■ **Detalhes do exercício**:
Indique se cada afirmação a seguir está de acordo com o texto sobre o consumo de drogas por jovens e o modelo adotado em Barueri. Para cada uma, responda sim ou não e transcreva o trecho do texto que decide a questão.
1. Os jovens estão começando a consumir a partir dos 12 ou 13 anos.
2. Em Barueri, a iniciativa de adotar o modelo partiu do Judiciário.
3. O convidado é obrigado a aceitar o tratamento.

■ **Texto fornecido**:

Ele explica que os adolescentes se iniciam no consumo de álcool e drogas ilícitas no Brasil cada vez mais jovens. “As estatísticas mostram que os jovens estão começando a consumir a partir dos 12 ou 13 anos”, afirma. “Ou seja, tem uma questão social concreta que pode maquiar outro problema, que é a dependência”, diz Wakim.
Em Barueri, a iniciativa de adotar o modelo foi do MP, que recebeu o aval do Judiciário. A cada mês, um grupo de pessoas flagradas portando ou consumindo drogas é chamada para uma reunião no fórum. Lá, elas recebem orientações dos promotores, advogados voluntários e grupos de tratamento de dependência química, ouvem depoimentos de outras pessoas e conhecem as possibilidades que têm à disposição. O convidado tem a alternativa de recusar o tratamento e enfrentar o processo.

■ **Dados do exercício**:
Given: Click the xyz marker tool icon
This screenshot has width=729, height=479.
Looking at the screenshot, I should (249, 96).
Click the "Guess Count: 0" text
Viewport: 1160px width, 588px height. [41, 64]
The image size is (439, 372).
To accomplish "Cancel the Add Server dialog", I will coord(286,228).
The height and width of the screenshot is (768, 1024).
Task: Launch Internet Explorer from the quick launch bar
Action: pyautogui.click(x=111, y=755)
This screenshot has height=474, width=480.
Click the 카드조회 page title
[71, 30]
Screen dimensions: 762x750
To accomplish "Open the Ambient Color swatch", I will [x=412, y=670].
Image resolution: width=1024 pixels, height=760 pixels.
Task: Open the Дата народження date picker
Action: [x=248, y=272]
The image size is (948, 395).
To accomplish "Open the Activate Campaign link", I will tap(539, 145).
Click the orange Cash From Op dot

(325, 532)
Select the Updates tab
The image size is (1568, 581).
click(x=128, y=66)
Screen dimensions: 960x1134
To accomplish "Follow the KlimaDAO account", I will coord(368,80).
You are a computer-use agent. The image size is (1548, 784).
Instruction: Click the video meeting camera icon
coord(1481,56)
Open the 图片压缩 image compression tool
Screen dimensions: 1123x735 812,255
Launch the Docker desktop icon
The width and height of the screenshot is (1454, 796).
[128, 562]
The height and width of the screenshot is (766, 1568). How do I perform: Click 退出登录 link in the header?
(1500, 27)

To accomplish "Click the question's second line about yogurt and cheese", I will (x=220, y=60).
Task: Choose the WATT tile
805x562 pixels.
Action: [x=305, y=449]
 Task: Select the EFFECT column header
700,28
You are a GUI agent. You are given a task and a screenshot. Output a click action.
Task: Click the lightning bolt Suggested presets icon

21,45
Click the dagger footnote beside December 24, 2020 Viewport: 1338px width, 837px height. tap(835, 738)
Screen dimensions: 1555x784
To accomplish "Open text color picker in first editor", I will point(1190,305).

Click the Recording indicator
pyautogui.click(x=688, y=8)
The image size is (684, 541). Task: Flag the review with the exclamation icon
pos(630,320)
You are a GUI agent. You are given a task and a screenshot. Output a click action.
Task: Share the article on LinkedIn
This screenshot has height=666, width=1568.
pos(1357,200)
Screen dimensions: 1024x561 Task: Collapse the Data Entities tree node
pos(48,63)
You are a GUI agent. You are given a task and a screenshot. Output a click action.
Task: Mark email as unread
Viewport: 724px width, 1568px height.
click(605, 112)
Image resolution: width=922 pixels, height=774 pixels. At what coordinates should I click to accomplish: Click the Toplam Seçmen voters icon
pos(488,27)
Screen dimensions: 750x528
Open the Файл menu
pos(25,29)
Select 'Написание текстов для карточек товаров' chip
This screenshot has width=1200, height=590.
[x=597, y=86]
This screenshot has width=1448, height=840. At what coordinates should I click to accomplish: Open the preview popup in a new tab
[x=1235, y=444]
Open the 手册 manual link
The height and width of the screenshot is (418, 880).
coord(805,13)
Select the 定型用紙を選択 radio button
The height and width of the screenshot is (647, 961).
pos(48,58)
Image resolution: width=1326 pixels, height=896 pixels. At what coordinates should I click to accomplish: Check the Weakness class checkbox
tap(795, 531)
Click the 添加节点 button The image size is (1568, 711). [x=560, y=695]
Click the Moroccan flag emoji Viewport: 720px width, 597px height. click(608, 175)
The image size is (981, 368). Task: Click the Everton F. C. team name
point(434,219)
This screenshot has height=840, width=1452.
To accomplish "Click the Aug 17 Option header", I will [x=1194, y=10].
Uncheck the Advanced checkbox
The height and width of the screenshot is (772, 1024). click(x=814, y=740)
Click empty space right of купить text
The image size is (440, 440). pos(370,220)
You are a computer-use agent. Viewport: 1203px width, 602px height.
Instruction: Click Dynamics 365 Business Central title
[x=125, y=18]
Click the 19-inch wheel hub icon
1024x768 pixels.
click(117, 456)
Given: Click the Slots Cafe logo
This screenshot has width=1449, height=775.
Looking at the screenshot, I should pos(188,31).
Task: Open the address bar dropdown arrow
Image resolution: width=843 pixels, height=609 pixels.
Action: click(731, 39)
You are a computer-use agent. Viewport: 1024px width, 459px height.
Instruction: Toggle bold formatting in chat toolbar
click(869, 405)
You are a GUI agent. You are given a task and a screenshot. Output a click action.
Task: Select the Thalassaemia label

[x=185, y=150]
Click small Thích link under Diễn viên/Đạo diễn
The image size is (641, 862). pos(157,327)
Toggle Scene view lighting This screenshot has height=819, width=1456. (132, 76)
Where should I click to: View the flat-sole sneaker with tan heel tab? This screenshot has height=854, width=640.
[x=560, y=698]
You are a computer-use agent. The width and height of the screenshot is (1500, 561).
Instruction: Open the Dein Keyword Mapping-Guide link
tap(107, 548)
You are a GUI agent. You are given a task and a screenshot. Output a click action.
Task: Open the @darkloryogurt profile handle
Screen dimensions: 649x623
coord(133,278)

■ **Resposta**:
1. Sim: "os jovens estão começando a consumir a partir dos 12 ou 13 anos".
2. Não: "a iniciativa de adotar o modelo foi do MP, que recebeu o aval do Judiciário".
3. Não: "O convidado tem a alternativa de recusar o tratamento e enfrentar o processo".